(Dead Man)
“From the first sentence the reader is hooked.”
— Lidové noviny

About the Book
Original Title | Mrtvý muž |
First Published | 2011 |
Publisher | Host, Brno |
Pages | 180 |
Rights Sold
Austria | Braumüller – Vienna |
Bulgaria | Izida – Sofia |
The story is a monologue of a woman recapitulating her life. The banality and greyness of her childhood and adolescence in the 1970s and 1980s is interspersed with the hidden family dramas with which the narrator is confronted – her grandfather who was murdered by the communists, her grandmother’s open hatred of the regime, her mother’s emerging mental illness, and her father who is experiencing his coming out during the normalisation period.
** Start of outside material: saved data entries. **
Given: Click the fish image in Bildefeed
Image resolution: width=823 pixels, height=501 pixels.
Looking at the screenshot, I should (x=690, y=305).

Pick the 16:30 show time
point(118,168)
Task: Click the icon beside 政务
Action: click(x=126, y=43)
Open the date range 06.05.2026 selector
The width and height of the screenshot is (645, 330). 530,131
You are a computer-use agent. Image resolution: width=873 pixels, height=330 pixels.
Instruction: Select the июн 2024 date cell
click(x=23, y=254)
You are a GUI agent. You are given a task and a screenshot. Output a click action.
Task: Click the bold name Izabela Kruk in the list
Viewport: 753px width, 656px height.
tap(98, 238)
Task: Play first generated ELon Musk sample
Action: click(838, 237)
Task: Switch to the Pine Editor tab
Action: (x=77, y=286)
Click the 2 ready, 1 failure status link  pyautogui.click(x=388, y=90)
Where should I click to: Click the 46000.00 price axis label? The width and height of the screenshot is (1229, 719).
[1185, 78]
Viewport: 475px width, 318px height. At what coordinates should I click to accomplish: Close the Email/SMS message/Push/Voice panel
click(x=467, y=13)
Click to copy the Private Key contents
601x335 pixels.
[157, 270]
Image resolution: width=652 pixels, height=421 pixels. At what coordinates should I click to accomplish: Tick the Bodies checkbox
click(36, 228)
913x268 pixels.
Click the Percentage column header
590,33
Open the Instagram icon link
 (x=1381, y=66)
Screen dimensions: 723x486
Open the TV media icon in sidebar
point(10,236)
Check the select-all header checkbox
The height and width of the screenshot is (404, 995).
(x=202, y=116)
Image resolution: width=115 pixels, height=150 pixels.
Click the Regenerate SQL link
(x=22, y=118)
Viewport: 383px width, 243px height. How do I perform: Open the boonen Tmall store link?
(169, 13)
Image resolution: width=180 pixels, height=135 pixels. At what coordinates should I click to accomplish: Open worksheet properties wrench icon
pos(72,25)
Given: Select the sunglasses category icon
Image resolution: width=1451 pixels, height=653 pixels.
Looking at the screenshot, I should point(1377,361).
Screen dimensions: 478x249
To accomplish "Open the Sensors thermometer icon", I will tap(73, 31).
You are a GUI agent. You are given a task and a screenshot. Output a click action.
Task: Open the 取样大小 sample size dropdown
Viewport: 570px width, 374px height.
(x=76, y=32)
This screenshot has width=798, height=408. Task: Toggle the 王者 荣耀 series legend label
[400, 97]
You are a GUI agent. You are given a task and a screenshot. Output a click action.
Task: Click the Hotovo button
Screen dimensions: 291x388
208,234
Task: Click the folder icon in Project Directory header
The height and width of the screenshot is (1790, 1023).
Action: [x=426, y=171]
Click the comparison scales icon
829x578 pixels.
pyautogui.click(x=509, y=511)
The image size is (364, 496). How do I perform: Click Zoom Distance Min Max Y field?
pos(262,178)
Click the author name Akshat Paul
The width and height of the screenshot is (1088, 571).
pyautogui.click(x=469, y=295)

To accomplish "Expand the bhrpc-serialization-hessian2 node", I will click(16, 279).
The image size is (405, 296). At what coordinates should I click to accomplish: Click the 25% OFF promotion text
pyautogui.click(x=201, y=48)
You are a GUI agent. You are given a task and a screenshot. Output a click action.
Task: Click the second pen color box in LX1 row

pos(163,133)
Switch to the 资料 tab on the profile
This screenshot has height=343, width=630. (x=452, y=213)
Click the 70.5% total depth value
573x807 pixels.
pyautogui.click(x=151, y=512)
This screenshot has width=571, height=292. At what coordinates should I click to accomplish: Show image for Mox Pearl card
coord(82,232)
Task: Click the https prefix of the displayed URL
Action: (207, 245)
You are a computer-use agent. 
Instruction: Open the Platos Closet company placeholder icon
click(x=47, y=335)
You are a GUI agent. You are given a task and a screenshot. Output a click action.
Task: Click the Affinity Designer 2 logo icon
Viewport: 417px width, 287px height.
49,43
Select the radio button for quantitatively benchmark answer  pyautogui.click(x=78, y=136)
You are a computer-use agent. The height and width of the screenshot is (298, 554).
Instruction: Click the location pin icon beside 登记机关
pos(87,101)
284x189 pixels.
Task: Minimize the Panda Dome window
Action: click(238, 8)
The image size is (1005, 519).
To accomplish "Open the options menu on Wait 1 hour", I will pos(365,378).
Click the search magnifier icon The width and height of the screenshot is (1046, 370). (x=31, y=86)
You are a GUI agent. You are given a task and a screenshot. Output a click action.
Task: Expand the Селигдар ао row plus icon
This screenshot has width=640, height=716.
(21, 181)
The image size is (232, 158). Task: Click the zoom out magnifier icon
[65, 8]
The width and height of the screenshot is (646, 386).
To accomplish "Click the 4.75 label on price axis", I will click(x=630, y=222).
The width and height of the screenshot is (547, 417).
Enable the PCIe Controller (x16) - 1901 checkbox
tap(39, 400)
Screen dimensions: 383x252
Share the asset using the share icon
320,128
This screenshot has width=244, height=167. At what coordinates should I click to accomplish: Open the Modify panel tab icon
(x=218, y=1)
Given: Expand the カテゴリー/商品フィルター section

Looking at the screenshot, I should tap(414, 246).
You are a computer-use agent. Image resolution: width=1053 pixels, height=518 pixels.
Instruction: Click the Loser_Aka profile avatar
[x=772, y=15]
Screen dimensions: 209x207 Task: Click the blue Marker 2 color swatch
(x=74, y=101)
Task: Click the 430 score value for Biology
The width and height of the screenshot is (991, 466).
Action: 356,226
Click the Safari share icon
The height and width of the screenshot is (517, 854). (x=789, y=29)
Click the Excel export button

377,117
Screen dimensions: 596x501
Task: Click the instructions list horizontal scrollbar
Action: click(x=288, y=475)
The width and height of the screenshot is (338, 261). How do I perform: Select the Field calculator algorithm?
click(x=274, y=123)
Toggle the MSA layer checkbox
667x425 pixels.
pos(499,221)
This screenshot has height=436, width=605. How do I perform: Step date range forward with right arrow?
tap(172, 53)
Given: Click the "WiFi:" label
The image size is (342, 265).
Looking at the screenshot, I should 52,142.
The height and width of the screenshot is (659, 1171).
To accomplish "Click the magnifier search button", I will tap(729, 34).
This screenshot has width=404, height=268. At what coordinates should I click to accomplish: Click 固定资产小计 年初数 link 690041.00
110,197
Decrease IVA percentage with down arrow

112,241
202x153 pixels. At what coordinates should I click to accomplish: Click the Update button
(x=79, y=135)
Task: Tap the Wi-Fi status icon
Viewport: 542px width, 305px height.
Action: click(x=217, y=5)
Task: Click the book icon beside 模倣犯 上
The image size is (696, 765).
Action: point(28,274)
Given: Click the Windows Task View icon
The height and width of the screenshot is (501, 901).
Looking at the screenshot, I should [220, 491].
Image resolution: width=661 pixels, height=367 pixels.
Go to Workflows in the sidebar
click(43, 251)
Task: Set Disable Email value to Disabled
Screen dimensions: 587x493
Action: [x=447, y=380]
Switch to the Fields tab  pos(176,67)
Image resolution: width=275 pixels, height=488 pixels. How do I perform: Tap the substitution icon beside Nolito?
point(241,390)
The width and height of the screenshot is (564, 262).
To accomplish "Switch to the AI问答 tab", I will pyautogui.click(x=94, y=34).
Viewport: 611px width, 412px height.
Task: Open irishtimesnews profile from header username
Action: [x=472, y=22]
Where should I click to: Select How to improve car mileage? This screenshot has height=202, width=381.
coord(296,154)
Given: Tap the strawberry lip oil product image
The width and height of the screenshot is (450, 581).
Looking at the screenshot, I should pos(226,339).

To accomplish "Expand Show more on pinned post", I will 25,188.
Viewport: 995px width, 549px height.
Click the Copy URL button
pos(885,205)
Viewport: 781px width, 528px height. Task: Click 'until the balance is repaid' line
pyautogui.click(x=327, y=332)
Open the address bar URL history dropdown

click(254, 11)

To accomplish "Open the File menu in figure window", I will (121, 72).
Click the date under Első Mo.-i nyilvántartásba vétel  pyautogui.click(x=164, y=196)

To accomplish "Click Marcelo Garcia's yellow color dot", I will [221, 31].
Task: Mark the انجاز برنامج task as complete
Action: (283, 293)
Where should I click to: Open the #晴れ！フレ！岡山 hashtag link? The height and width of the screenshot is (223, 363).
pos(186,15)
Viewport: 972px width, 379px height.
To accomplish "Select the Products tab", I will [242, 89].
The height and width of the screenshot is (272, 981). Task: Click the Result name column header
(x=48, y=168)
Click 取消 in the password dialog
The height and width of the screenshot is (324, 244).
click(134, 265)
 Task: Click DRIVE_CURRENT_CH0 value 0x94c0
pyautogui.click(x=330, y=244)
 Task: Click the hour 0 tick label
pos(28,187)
The narrator recounts all this with a cynical detachment that dissolves when she confesses her love for a certain celebrity. Suddenly, she too is swept away by passionate emotion, the more it swallows her up, the more hopeless it seems. It all leads to an unexpected outcome. The novella Dead Man is no less remarkable for its evocative and colourful narrative style, as well as for its sovereign dialogue.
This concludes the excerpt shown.